By that time, he was hooked on the neighborhood.

“I hadn’t been to the Seaport since a fourth-grade field trip,” said Pasanella, while seated in the brick-walled backroom overlooking a pocket garden of his enoteca (the Italian word for wine shop).

“But when I came down here and saw the area, I was taken,” he recalled. “It just draws you. It was right by the water, has the Brooklyn Bridge, has all this stuff going on, and some of these old buildings just looked like diamonds in the rough.”

It didn’t seem to take a genius to see that the neighborhood had something special going for it, Pasanella added.

“I wasn’t so crazy about the smell but really loved the culture of the fish market and the characters,” he said. “That whole ‘Gangs of New York’ — the guys with the hooks over their shoulders and the big rubber boots, forklifts and the skids at night and the yelling. I felt sometimes as if I was on the set of a movie about New York.

“This was a New York I had never experienced, and I grew up here!” said Pasanella, who grew up on the Upper East Side and summered in Italy.

He and his wife’s South Street Seaport escapade was filled with characters, discoveries and mishaps. The day they brought their baby son Luca home from the hospital, one local tried to hustle Pasanella for $5 to park the car until another fish guy waved him off. “When he said I was one of them,” he said, “I knew I arrived.”

So when an agent approached him to write book about his experiences, Pasanella jumped right in and recently penned “Uncorked: My Journey Through the Crazy World of Wine,” and got it published through Random House.

Pasanella said the adventure of buying a building and opening a retail store was more daunting in retrospect.

“At first, we were just caught up in the, ‘Wow, this is a great building, it will make a great place to live, a great place to work.’ Then you get in deeper.”

He conceived the wine shop idea a few years later, once the fish guys left, he said.

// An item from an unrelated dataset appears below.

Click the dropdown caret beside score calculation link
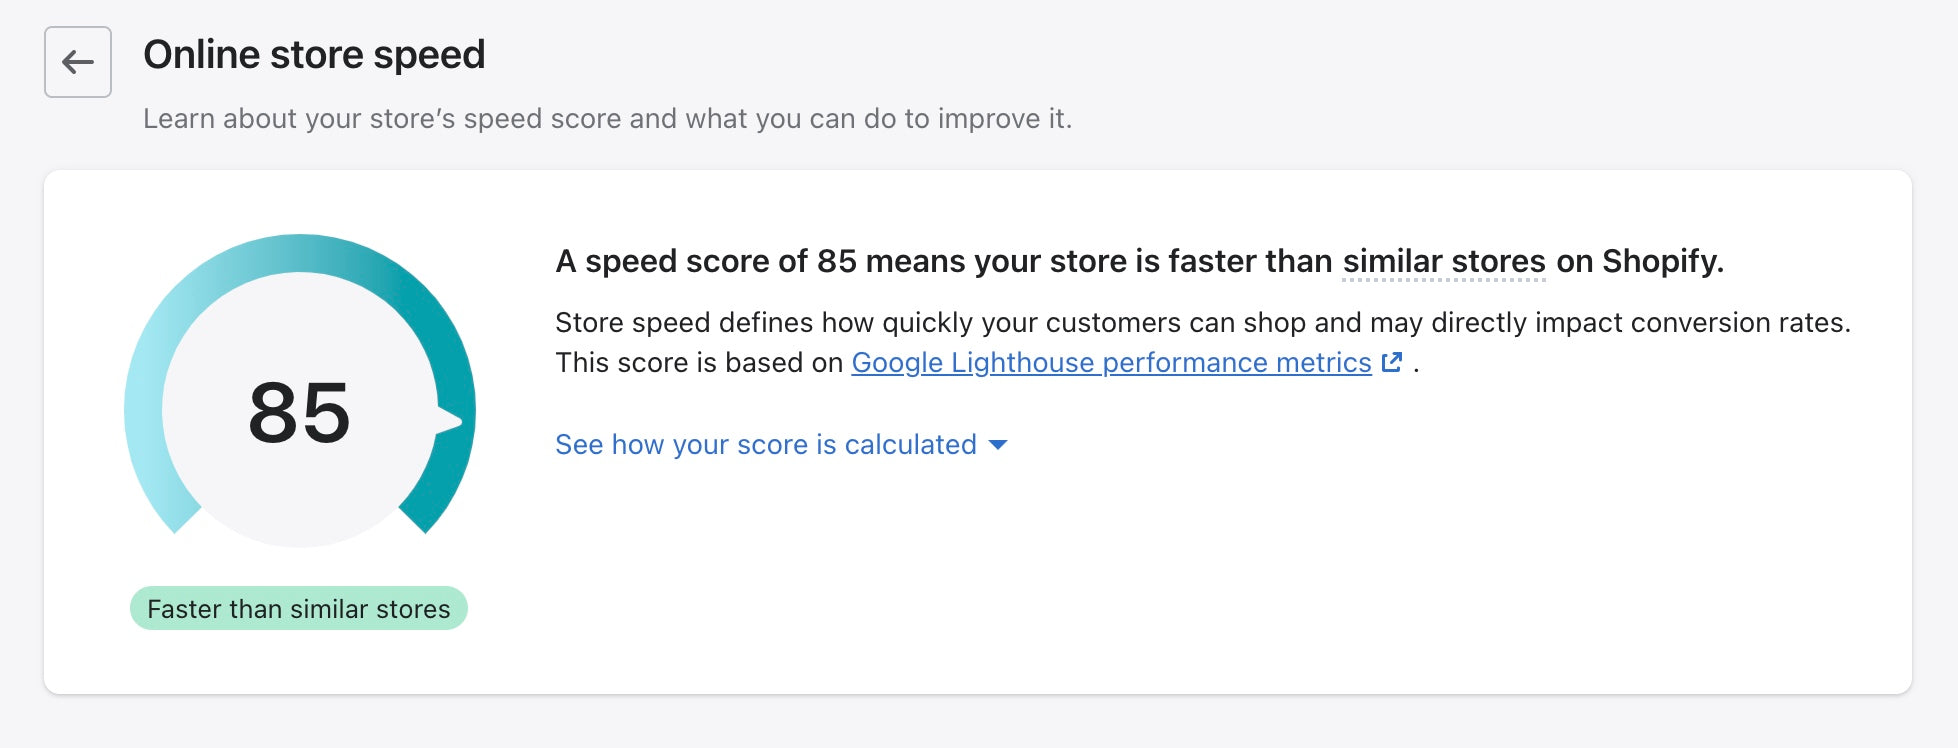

“We had a big mortgage and we always drank a fair share of wine, and that’s when I noticed there wasn’t really a good wine shop within a mile of here.”

Now six years later, there are several of them in the area.

Pasanella compared the experience of opening the building to being in a Kafka play.

“You are sucked into something you don’t really understand or know the reasons for, [and you don’t know], the way out, either,” he said. “The most terrifying part was thinking, ‘Oh my god, I could be spinning around in this vortex forever.’

What Pasanella enjoys most about his job is interacting with the local community.

“I love when people come in and say [things like], ‘I’ve lived on John Street five years and never knew about this place,’” he said. “I love when they discover this backroom, discover the selection, discover our own label wines — which we did to have something really nice for around $10 a bottle,” he said.

Pasanella’s professional journey in starting a business and authoring a book wasn’t planned out, he noted, and was full of misadventures that entailed one mistake after another.

“Somehow, I managed to get to a place where I’m much happier and living a more fulfilling life — not that I didn’t have a good life as a designer,” he said.

One of the most surprising things Pasanella failed to recognize until he wrote his book, he said, is that it’s not about the wine but about the neighborhood and the people who live there.

“With several hundred people stopping by and saying hi,” he said, smiling, “there’s a level of satisfaction that’s much more — I know it sounds hokey from a New Yorker’s perspective — but it’s one of the best things about the store.”